# [EXERCISE PROMPT]
Can you write out, word for word, the stretch of the text on cracked mouth corners from "Nutritional Deficiencies That" through "hands and feet."?

# [EXTRACT PROVIDED]

The simplest way to tell the difference: if your cut hasn’t improved after a week of good home care, or if both corners of your mouth are affected at the same time, you’re likely dealing with angular cheilitis rather than a simple wound.

How to Heal a Simple Corner Cut

The goal is to protect the wound from moisture and movement while giving new skin a chance to form. Here’s what works:

  • Apply a barrier ointment. Petroleum jelly (Vaseline) or Aquaphor creates a waterproof seal that keeps saliva out of the crack and locks moisture into the skin itself. Reapply after eating, drinking, and brushing your teeth. A thin layer before bed is especially helpful since you can’t control drooling while you sleep.
  • Stop licking the area. This is the single most important habit to break. Every time your tongue touches the corner, it deposits saliva that softens the wound edges. When you feel the urge, apply ointment instead.
  • Minimize how wide you open your mouth. For a few days, cut food into smaller pieces, avoid oversized sandwiches, and try not to yawn with your mouth wide open. Less stretching means less re-tearing.
  • Keep the area clean. Gently wash with lukewarm water and pat dry before applying ointment. Avoid mouthwashes or toothpaste that might irritate the skin around the corners.

Most simple cuts heal within 3 to 5 days with consistent ointment use. If you keep pulling the wound open during meals, it can take a week or more.

When It Becomes Infected

If the crack gets red, swollen, or crusty, or if you notice yellowish discharge, an infection has likely developed. The most common culprit is a yeast called Candida, the same fungus behind oral thrush. Bacteria can also colonize the area, sometimes alongside the fungus.

For mild infections, an over-the-counter antifungal cream often does the job. Clotrimazole (sold as Lotrimin), miconazole (Monistat), and terbinafine (Lamisil) all work. Apply a thin layer to the corners twice a day, and use petroleum jelly or Aquaphor between applications as a protective barrier. Most cases improve within one to two weeks.

If over-the-counter treatment doesn’t help, a doctor can prescribe a combination antifungal and mild steroid cream, which tackles both the infection and the inflammation at the same time. These prescriptions are typically used for two weeks and then stopped.

Nutritional Deficiencies That Cause Recurring Cracks

If your mouth corners crack repeatedly without an obvious injury, a vitamin or mineral deficiency may be the underlying cause. Nutritional deficiencies account for about 25% of all angular cheilitis cases. The most common ones are iron deficiency and low levels of several B vitamins: riboflavin (B2), niacin (B3), pyridoxine (B6), and B12.

Iron deficiency is especially worth considering if you also feel unusually tired, look pale, or get short of breath easily. In documented cases, supplementing iron resolved the cracking completely. B vitamin deficiencies tend to show up alongside other symptoms like a sore or swollen tongue, fatigue, or numbness and tingling in the hands and feet.

# [RECORDS]
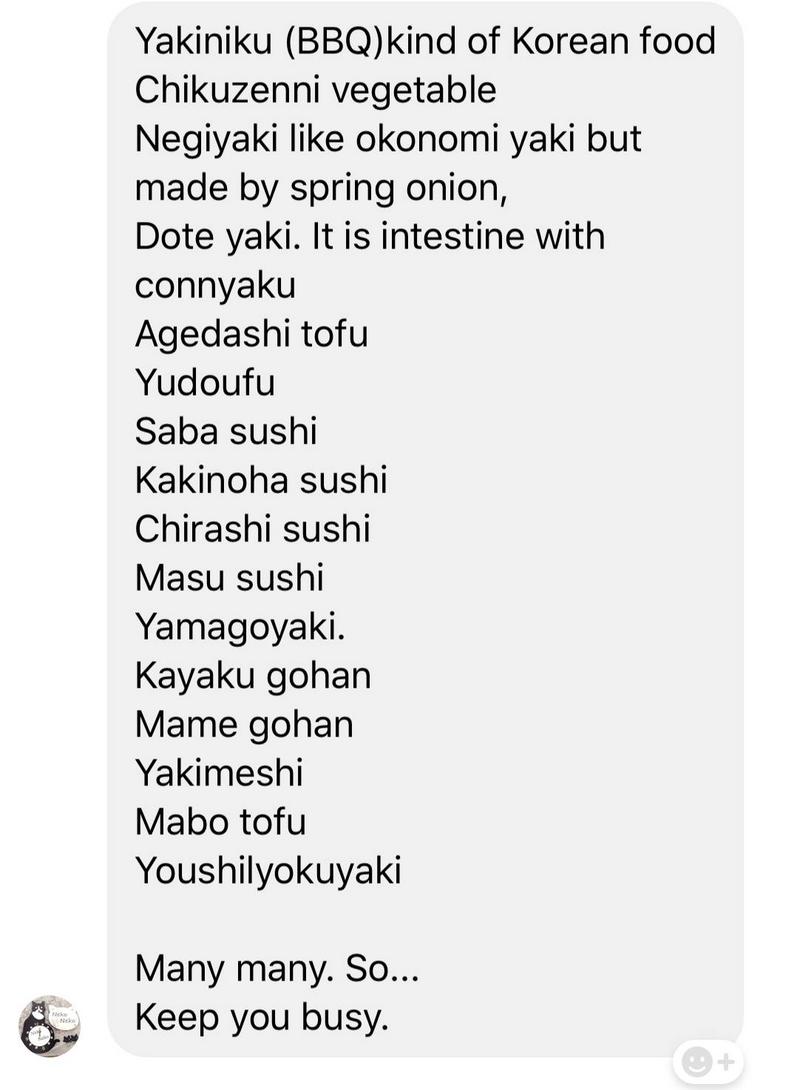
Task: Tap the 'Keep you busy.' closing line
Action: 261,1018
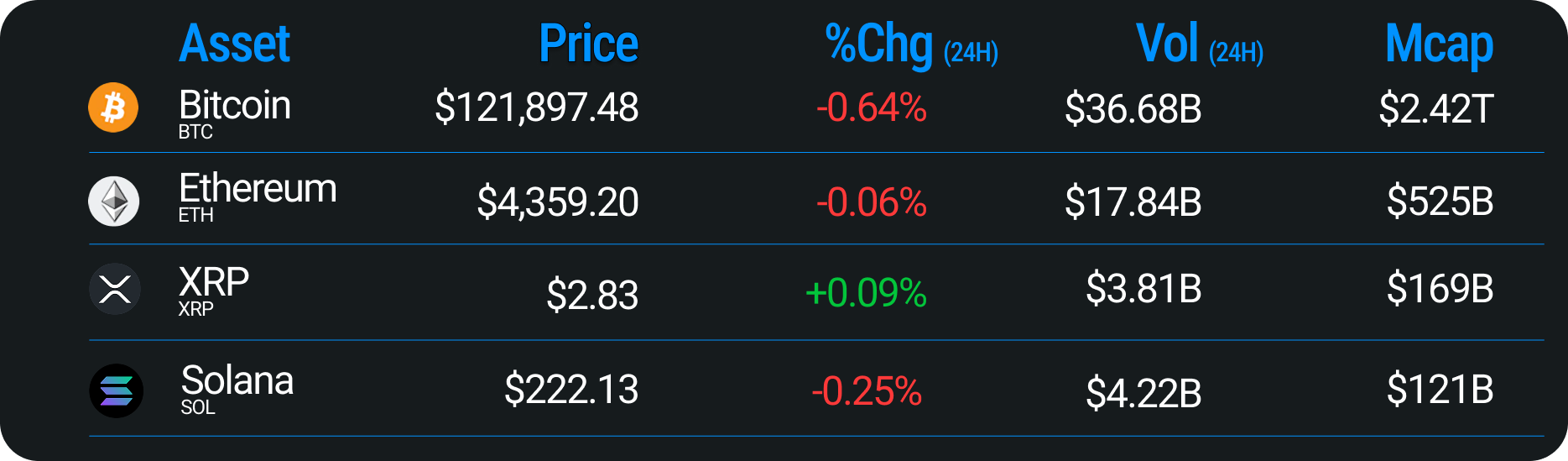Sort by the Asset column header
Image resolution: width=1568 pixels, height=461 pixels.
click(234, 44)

==

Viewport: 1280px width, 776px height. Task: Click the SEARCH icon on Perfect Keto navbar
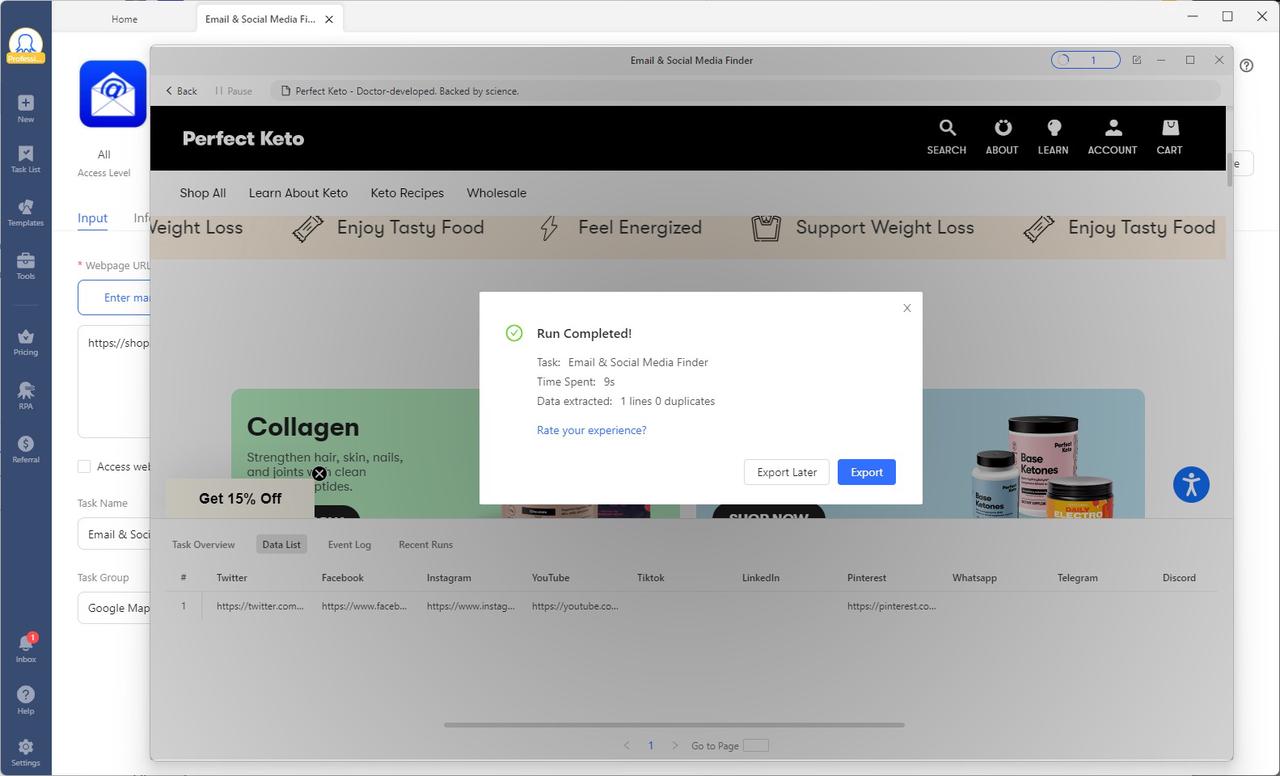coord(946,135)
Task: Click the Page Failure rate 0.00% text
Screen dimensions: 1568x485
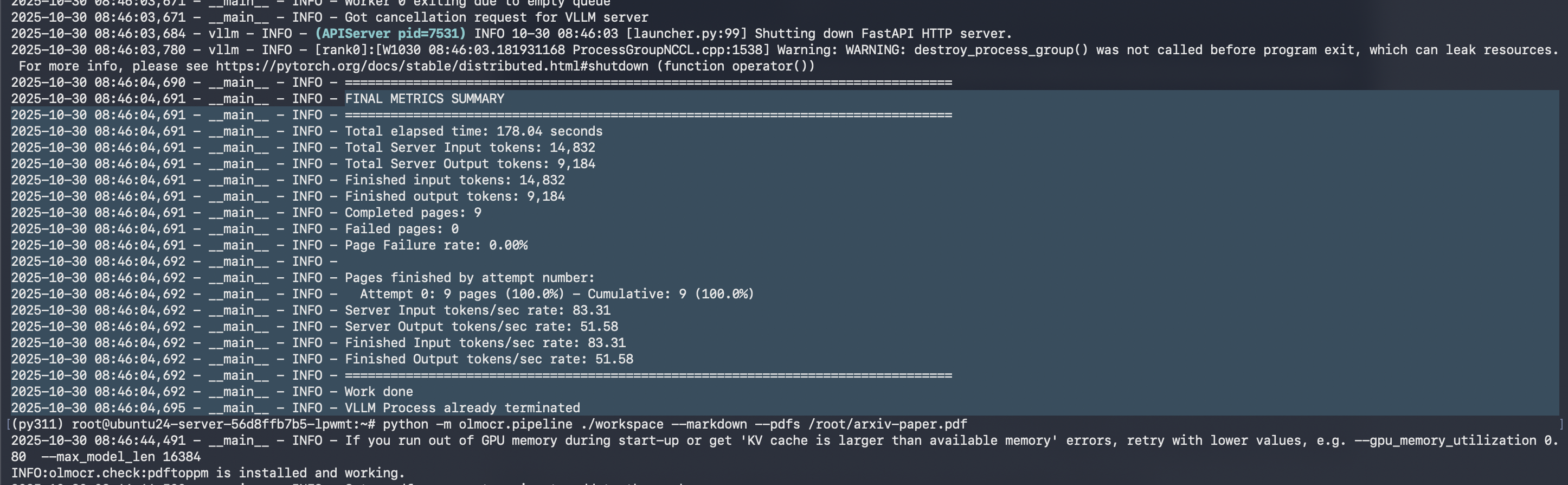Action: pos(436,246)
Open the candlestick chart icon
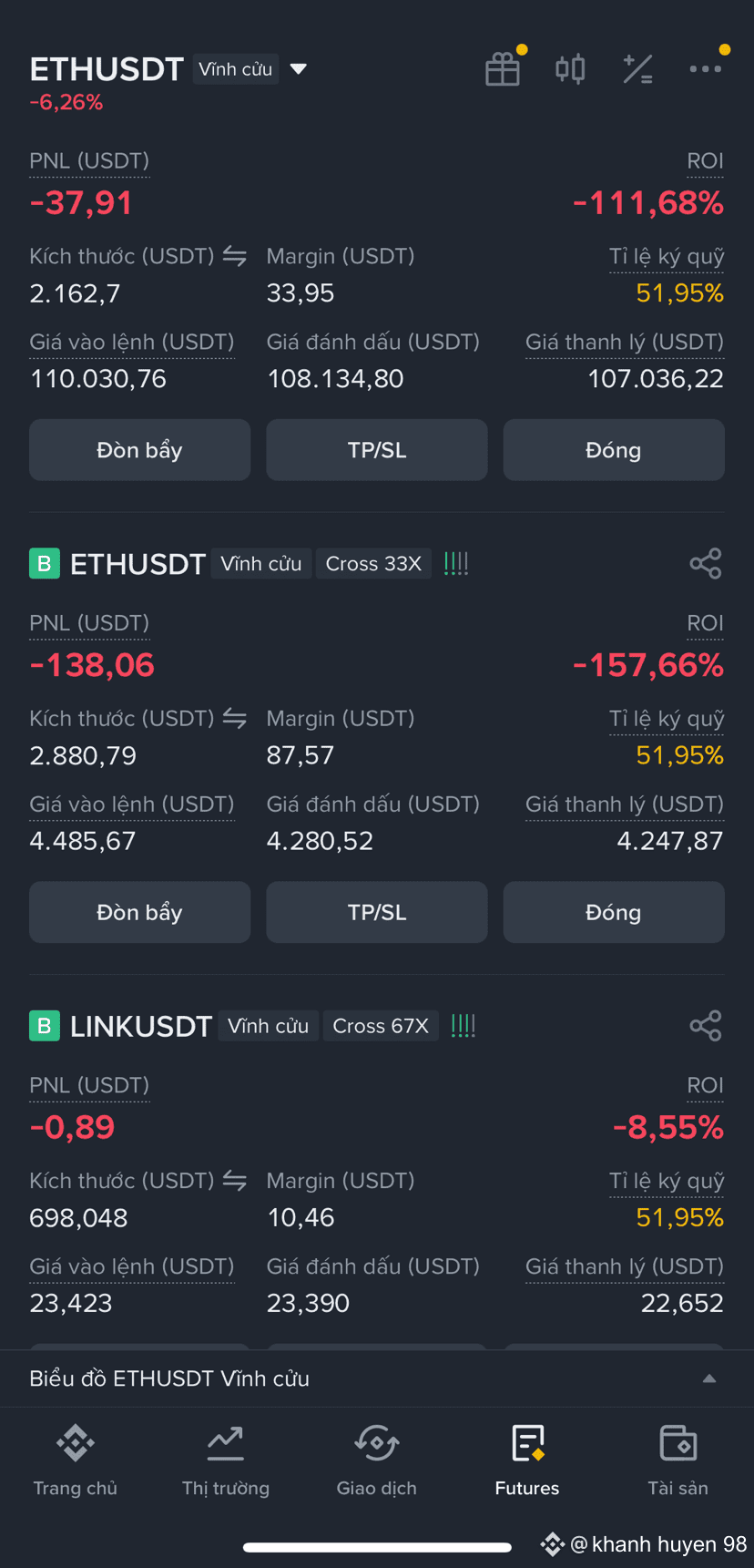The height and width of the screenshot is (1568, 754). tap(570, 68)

# [EXERCISE ANSWER]
Nutritional Deficiencies That Cause Recurring Cracks

If your mouth corners crack repeatedly without an obvious injury, a vitamin or mineral deficiency may be the underlying cause. Nutritional deficiencies account for about 25% of all angular cheilitis cases. The most common ones are iron deficiency and low levels of several B vitamins: riboflavin (B2), niacin (B3), pyridoxine (B6), and B12.

Iron deficiency is especially worth considering if you also feel unusually tired, look pale, or get short of breath easily. In documented cases, supplementing iron resolved the cracking completely. B vitamin deficiencies tend to show up alongside other symptoms like a sore or swollen tongue, fatigue, or numbness and tingling in the hands and feet.